A follow on from the previous script was to move a larger number of users in a list of OUs. To make the task easier, I decided to automate it a bit:

$miglist = import-csv c:scriptsmigration.csv

foreach ($item in $miglist)
{
$strTargetmbx = "EXCH02" + $item.tiernumber + "-east" + $item.tiernumber + "-east"
$strReportFile = "c:scripts" + $item.name + ".xml"
Get-Mailbox -server "EXCH01" -OrganizationalUnit $item.ouname | `
Move-Mailbox -Confirm:$False -TargetDatabase $strTargetmbx -SourceMailboxCleanupOptions DeleteSourceMailbox -ReportFile $strReportFile
}

In the first line, I’m importing the contents of a CSV file that listed the OUs, a friendly name for the OU and the “tier” database those users were to go in. Iterating through the $miglist, I construct the target mailbox database name ($strTargetmbx) and report filename ($strReportFile). The Move-Mailbox command uses the -Confirm:$False switch to suppress confirmation. If this switch isn’t used, you will be prompted for confirmation at each step. The rest of the move command is pretty simple, specifying where to move to and a report filename.

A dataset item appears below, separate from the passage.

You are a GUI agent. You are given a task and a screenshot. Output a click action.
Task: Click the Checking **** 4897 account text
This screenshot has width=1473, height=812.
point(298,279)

Powershell Task of the Day – Move Mailbox for all users in an Organisational Unit

I needed to migrate users from one email server to a new one with more storage. These users mostly fell into neat OU grouping. To do an OU at a time, I used the following command:

Get-Mailbox -server "EXCH01" -OrganizationalUnit "domain.local/Company/State/Office/Department/Team" | `
Move-Mailbox -TargetDatabase "EXCH02StorageGroup1Database1" -SourceMailboxCleanupOptions DeleteSourceMailbox –ReportFile c:migration_report.xml

The first line gets all the mailboxes in the specified OU. Line 2 performs the mailbox move, specifying the target database and a custom report file name for the results.

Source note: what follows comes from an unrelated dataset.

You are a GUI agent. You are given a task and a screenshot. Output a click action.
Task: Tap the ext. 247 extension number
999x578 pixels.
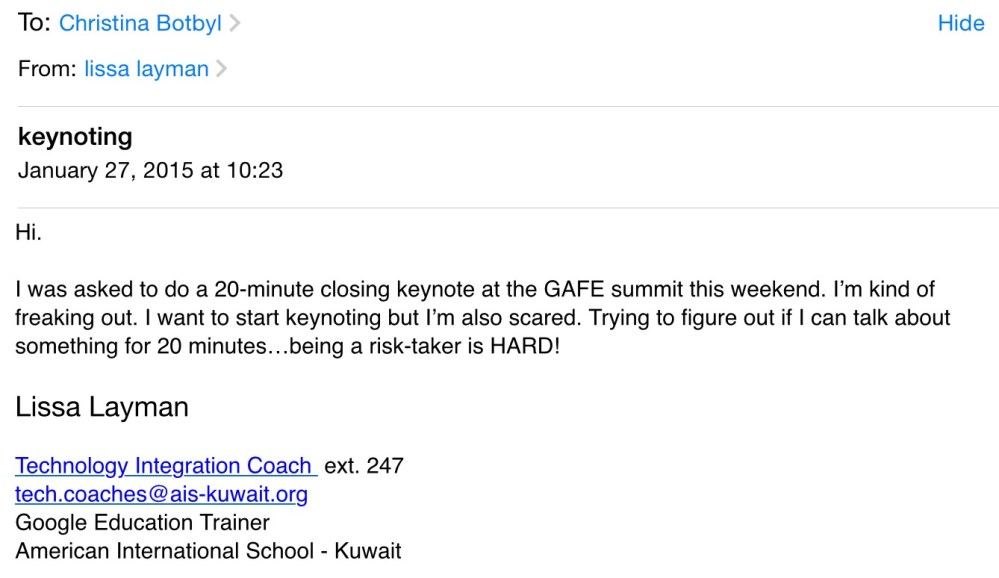(364, 466)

Powershell Task of the Day – Get Mailbox Size For Users in an OU

During an email migration, I wanted to see how many users would be under the new limits that would be imposed on them. In most cases, the restrictions would match their location in Active Directory. So I was able to export the needed details and view them:

# Process email stats for users in the specified OU and save to CSV file

Add-PSSnapin Quest.ActiveRoles.ADManagement
Add-PSSnapin Microsoft.Exchange.Management.PowerShell.Admin
Add-PSSnapin Microsoft.Exchange.Management.Powershell.Support

if (!$args) # Empty arguments
{
write-host "You must specify correct arguments, specify the OU to check, then the file name. ie. email_stats.ps1 domain.com/OUName/OUName2 oulist.csv"
}

write-host "Processing based on arguments..."
write-host "OU: " $args[0]
write-host "CSV: " $args[1]

$OUName = $args[0]
$FileName = $args[1]
$i=0
$strTest = "Name,Alias,ServerName,OU,TotalSize(KB)`n"

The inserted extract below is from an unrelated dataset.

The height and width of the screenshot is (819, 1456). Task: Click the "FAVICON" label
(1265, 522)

$arrMailboxList = get-mailbox -OrganizationalUnit $OUName | select name, alias,servername,organizationalunit
$arrMailBoxListCount = $arrMailboxList.count
foreach ($item in $arrMailboxList)
{
$i = $i+1
write-progress -id 1 -activity "Getting Mailbox List" -status "Progress:" -percentcomplete ($i/$arrMailboxListCount*100)
$arrMailboxStats = Get-MailboxStatistics -identity $item.alias | select displayname,totalitemsize
foreach ($stat in $arrMailboxStats)
{
$strTest = $strTest + $item.name + "," + $item.alias + "," + $item.servername + "," + $item.organizationalunit + "," + $stat.totalitemsize.value.toKB() + "`n"
}
}

Out-File -filePath $FileName -inputObject $strTest -encoding ASCII

This is my first powershell script using arguments. In this script, I was wanting to submit 2 arguments – the Organisation Unit to check and the CSV file to save the final results to. The basic work flow is to get all the users in the specified OU and then loop through the results, performing a Get-MailboxStatistics cmdlet on each. A CSV-formatted string is stored in a variable and then finally outputted to a CSV file.